**OBJECTIVES:**
**a)** In the forum thread, what reason is given for having them spend time on those items? Answer in one to three sentences.
**b)** According to the forum thread, at about what point does the linked clip start?
**c)** Write the next reply in the forum thread about privacy and the company's data sharing.

Because as a leader within the org you're watching the company's reputation
and share value erode, and having them spend some time on those items would
gesture to the community and world that you take the public's concerns
seriously.

I'm sure they are _already_ prioritizing developer time on many different
privacy fronts, including auditing old apps to see what data they siphoned
off. (As was implied by Zuckerberg's interview on CNN)

------
georgeecollins
Says the guy who bought the houses around his house.

------
Browun
Not to beat a dead horse too much but ultimately I would believe that he was
swayed by the amount of money the company could make by sharing it. A sad
thing to see happening to all too many aspects of life!

The clip starts at around 2:30 if you want to see it:
[https://youtu.be/LoWKGBloMsU](https://youtu.be/LoWKGBloMsU)

**DATASET EXTRACT:**

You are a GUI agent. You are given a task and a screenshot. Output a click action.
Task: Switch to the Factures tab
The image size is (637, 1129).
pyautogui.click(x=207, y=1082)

**WRITTEN RESPONSES:**
**a)** A leader in the organization is watching the company's reputation and share value erode. Putting time into those items would show the community and the world that the company takes the public's concerns seriously.

**b)** At around 2:30.

**c)**
------
oconnor663
It sounds a lot less Orwellian if we summarize it as "Zuckerberg says Facebook
should've been more like Twitter."

------
crawfordcomeaux
Let's assume the age of privacy IS over.

How might we go about deweaponizing information? Does it require anarchical
self governance and radical transparency or is there another way?

I propose one key: teaching the world to be emotionally responsible at an
individual level. Nonviolent communication provides a clear structure and set
of principles to practice to this end.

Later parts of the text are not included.